__PROBLEM REQUIREMENTS__.
Reproduce everything from the line containing "You are a computer-use agent. Image" down to the line containing "Action: 99,165", replacing "Twitter" with "Mastodon". Leave all other text unchanged.

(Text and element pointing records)
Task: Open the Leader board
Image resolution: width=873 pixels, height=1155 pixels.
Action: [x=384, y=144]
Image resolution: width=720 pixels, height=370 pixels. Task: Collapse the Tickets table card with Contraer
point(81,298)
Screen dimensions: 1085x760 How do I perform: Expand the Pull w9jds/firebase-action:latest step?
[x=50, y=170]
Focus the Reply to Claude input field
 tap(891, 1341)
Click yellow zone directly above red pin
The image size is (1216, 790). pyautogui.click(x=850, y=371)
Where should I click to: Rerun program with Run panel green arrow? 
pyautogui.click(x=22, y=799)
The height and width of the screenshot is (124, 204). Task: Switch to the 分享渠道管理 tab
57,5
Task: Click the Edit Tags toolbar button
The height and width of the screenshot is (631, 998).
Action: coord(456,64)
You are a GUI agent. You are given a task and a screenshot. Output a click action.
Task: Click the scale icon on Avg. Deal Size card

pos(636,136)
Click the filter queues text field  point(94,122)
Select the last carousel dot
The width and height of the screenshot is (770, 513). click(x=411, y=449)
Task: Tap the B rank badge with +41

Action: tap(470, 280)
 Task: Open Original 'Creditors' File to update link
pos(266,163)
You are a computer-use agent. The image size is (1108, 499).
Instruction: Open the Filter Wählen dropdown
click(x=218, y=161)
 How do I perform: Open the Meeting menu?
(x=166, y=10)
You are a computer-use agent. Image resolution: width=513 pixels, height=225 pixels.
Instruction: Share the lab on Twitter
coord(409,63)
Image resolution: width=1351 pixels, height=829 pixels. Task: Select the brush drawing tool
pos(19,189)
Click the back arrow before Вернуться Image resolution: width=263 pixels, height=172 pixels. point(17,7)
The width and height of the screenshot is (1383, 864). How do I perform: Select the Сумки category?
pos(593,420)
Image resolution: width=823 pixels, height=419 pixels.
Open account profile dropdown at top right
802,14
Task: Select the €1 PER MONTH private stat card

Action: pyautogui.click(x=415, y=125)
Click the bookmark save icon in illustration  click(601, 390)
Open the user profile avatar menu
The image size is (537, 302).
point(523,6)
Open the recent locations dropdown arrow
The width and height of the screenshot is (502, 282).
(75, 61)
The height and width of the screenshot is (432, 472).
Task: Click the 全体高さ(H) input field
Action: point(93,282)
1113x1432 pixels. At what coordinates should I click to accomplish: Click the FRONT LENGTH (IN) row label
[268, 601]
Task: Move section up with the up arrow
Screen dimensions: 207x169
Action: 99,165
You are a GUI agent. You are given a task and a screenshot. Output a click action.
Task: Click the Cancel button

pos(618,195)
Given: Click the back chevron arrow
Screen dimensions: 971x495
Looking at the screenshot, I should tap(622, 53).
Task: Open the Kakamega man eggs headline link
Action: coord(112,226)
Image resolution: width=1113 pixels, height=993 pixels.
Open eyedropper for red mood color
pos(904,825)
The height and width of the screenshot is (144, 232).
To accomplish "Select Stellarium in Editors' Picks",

__FINISHED TASK__.
You are a computer-use agent. Image resolution: width=513 pixels, height=225 pixels.
Instruction: Share the lab on Mastodon
coord(409,63)
Image resolution: width=1351 pixels, height=829 pixels. Task: Select the brush drawing tool
pos(19,189)
Click the back arrow before Вернуться Image resolution: width=263 pixels, height=172 pixels. point(17,7)
The width and height of the screenshot is (1383, 864). How do I perform: Select the Сумки category?
pos(593,420)
Image resolution: width=823 pixels, height=419 pixels.
Open account profile dropdown at top right
802,14
Task: Select the €1 PER MONTH private stat card

Action: pyautogui.click(x=415, y=125)
Click the bookmark save icon in illustration  click(601, 390)
Open the user profile avatar menu
The image size is (537, 302).
point(523,6)
Open the recent locations dropdown arrow
The width and height of the screenshot is (502, 282).
(75, 61)
The height and width of the screenshot is (432, 472).
Task: Click the 全体高さ(H) input field
Action: point(93,282)
1113x1432 pixels. At what coordinates should I click to accomplish: Click the FRONT LENGTH (IN) row label
[268, 601]
Task: Move section up with the up arrow
Screen dimensions: 207x169
Action: 99,165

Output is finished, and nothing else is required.